**Instructions for the task**: Start with the line containing "This screenshot has width=802, height=451." and write out each line through the end of the listing, exactly as given.

**Extracted material**:
————————

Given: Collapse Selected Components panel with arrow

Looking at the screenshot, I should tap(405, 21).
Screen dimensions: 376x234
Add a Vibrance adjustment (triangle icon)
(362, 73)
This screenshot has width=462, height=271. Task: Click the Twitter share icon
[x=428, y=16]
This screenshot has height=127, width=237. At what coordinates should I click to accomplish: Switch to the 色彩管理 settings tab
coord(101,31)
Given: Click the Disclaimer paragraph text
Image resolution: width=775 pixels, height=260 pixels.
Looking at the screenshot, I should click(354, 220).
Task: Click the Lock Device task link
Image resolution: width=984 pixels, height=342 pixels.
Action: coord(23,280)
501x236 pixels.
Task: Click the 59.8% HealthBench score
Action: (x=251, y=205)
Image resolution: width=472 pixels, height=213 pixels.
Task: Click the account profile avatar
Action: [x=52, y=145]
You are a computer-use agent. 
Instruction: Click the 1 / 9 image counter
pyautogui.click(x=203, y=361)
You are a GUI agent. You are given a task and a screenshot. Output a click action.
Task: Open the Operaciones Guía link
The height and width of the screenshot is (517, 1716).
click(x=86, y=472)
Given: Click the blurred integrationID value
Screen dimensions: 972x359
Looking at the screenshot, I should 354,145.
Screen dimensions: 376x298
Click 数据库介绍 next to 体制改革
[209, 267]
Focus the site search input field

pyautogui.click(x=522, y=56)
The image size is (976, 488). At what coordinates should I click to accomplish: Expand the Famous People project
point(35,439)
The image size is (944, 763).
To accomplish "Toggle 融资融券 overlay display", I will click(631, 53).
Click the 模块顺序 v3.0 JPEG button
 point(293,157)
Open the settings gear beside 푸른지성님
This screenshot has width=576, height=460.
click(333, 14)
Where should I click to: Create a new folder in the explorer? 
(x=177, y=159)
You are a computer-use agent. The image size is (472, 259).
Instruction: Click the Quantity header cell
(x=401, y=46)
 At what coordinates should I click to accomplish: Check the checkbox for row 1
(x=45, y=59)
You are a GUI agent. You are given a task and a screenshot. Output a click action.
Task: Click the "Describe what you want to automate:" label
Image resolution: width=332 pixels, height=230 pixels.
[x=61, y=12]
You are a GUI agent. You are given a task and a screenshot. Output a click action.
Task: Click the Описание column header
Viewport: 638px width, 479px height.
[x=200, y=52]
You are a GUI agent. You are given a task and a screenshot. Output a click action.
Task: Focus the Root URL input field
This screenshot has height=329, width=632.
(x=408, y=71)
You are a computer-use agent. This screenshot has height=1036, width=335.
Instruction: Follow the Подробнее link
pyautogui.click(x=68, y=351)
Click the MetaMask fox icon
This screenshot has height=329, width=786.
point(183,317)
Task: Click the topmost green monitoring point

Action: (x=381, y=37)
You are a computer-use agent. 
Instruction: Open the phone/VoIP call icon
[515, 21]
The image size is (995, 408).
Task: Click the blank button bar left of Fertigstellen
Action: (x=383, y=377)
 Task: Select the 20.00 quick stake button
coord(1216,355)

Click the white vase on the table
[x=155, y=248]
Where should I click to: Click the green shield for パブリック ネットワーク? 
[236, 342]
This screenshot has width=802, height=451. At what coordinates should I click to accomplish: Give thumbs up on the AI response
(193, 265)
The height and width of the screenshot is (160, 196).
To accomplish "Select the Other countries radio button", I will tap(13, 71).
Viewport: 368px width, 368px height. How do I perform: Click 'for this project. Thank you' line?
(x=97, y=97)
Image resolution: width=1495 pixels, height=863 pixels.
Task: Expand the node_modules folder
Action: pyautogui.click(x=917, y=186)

————————

**Response to the task**:
This screenshot has width=802, height=451. At what coordinates should I click to accomplish: Give thumbs up on the AI response
(193, 265)
The height and width of the screenshot is (160, 196).
To accomplish "Select the Other countries radio button", I will tap(13, 71).
Viewport: 368px width, 368px height. How do I perform: Click 'for this project. Thank you' line?
(x=97, y=97)
Image resolution: width=1495 pixels, height=863 pixels.
Task: Expand the node_modules folder
Action: pyautogui.click(x=917, y=186)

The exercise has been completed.